お手紙をやりとりしただけで、お会いすることはなかった。けれども、横田さんの誠実なお人柄がなければ、拉致問題がこれだけ国民的な運動にならなかっただろうし、「余人に代えがたい」とはまさにこういう人のことを指すと感じる。

 

 私が何回かお手紙を出したのは、もちろん拉致問題で本を書いていただきたかったからだ。最後に出した手紙では、お孫さんに会うために、北朝鮮にいっしょに行かないかと持ちかけた。その気持ちはあるのだけれど、拉致問題全般を考慮しなければならない家族会代表の立場にあるものとして、個人の気持は優先できないのだと、苦渋に満ちたお返事があった。これ以上苦しませてはダメだと思い、お会いすることも断念した。

 

 横田さんにお手紙を出せるようになったのは、横田さんを励ます運動体の中に、全労連系の活動家がおられて、その仲介があったからである。拉致問題は、1988年、共産党の橋本敦参議院議員が追及し、梶山国家公安委員長が「北朝鮮による疑いが濃厚」と初めて答弁するなど、共産党が中心的な役割を果たしてきた。

 

 しかし、私が共産党政策委員会に在籍していた2000年10月、国会で不破さんと森首相の党首討論があって、びっくりすることになる。
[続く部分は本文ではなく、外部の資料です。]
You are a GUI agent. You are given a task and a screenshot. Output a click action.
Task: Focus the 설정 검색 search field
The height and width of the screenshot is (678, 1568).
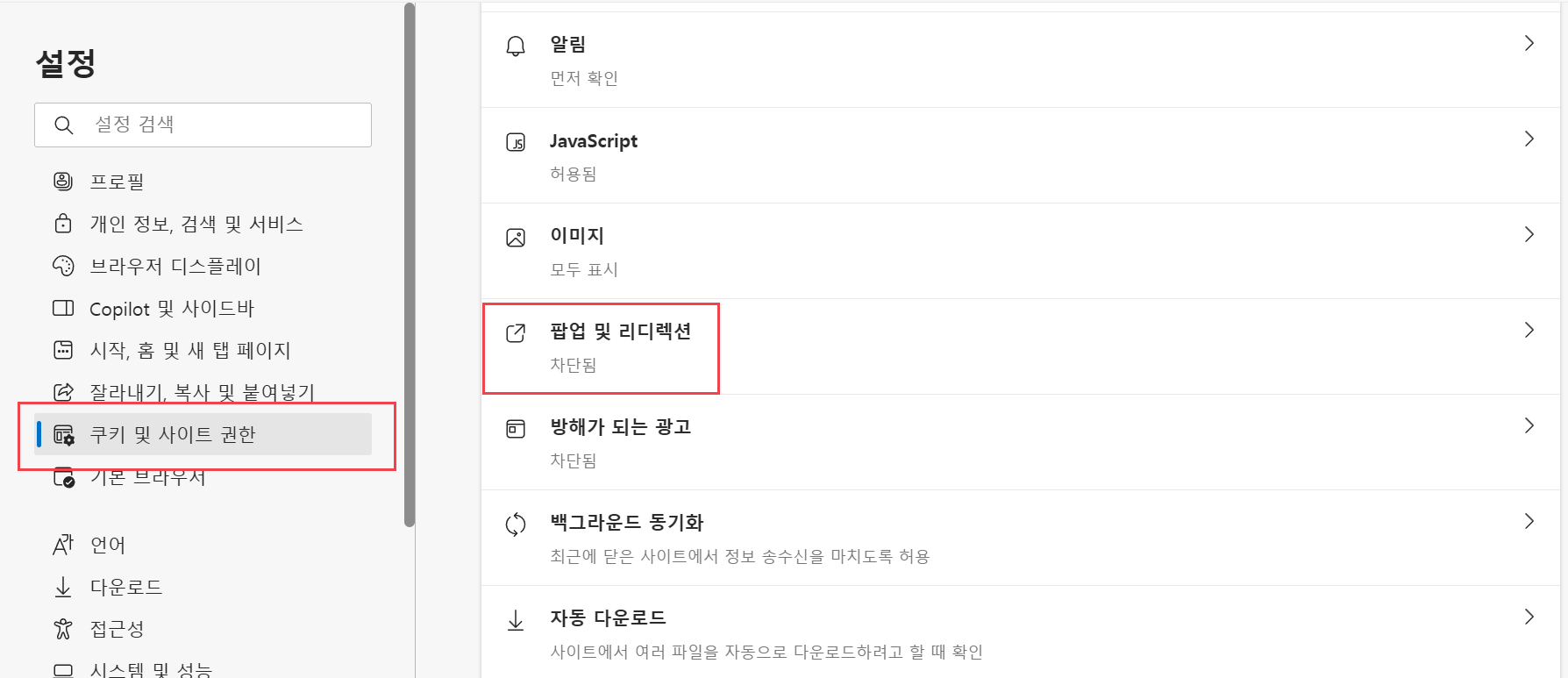pyautogui.click(x=203, y=125)
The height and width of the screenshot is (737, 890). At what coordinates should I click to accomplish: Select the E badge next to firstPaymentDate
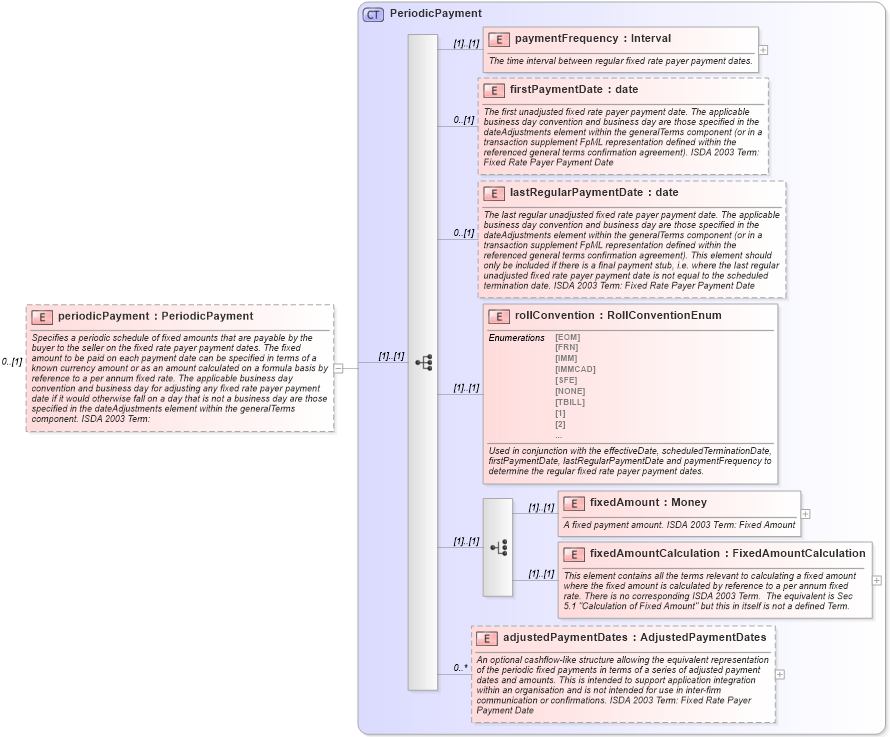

拉致問題をテーマにするなら当然、事前に政策委員会に相談があるものだが、開始された討論のテーマが拉致問題だったのである。「ああ、政策委員会は信頼されていないのだな」とがっかりしながら聞いていたら、さらにびっくりしたのは、拉致問題を「疑惑」段階にあると断定したことであった。

 

 確かに、犯罪というものはすべて、裁判で確定判決が出ない限り、「疑惑」と言えば疑惑である。しかし、1980年の原敕晁(ただあき)氏の拉致については、韓国で捕まった実行犯の辛光洙(シン・ガンス)が事実を認めて死刑判決が確定していた(85年)。だから、拉致問題は、少なくとも一部はもはや「疑惑」というものではなかったのである。

 

 いずれにせよ、そういうこともあって、共産党は拉致問題の中心から退き、どちらかといえば疎まれるような存在になる。けれども、横田さんの近くに立派な活動家がいて、支えていたおかげもあったのか、それこそ横田さんご自身のお人柄か、党派で差別するようなことはなく、拉致問題の運動が国民的な広がりを持つことになったと思う。

 

 だからこそ、弊社のような出版社から本を出してもらうことによって、その広がりを確固としたものにしたかったのだ。その願いは叶わなかったけれど、横田さんの功績は変わらない。

 

 できることなら、お孫さんが日本にやってきて、横田さんのお墓参りを静かな環境でできるような状態になってほしい。心からご冥福をお祈りします。